Three-Day Candlestick Trading pattern:
In this type of trading pattern, the first candlestick continues the uptrend. The second candlestick gaps up and has a narrow body. The third candlestick closes below the midpoint of the first candlestick. That is, a morning star is a bullish reversal pattern where the first candlestick is long and black/red-bodied, followed by short candlestick that has gaped lower; it is completed by a long-bodied white/green candlestick that closes above the midpoint of the first candlestick.
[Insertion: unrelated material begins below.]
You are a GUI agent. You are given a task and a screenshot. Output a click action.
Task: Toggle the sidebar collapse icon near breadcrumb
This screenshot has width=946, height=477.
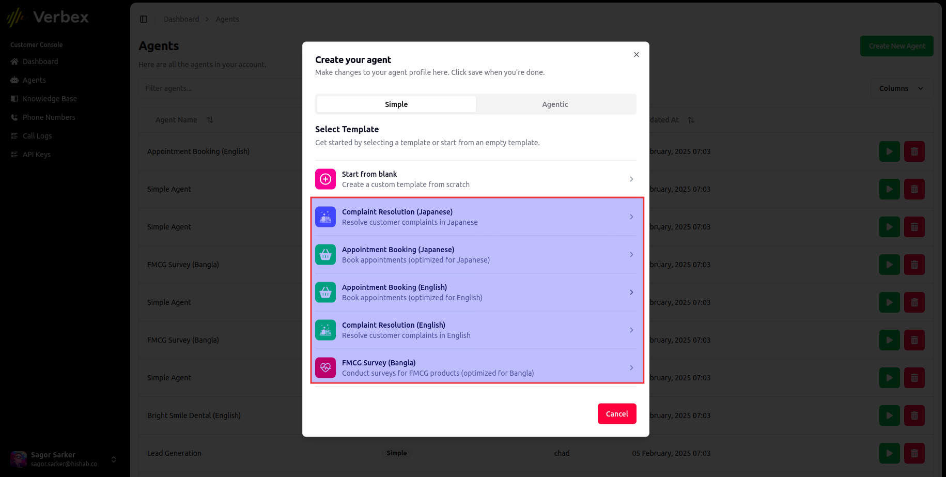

Therefore, forex candlestick patterns will boost your trading profits and make you a good and versatile trader in forex. Like most formations, pin bars in candlesticks can form as either a bullish or bearish signal. The pin bar can be extremely profitable when correctly utilized. So, a candlestick chart (also called Japanese candlestick chart) is a style used as a financial chart to describe price movements of a security, derivative, or currency. Each “candlestick” typically shows one day, thus a one-month chart may show the 20 trading days as 20 “candlesticks”.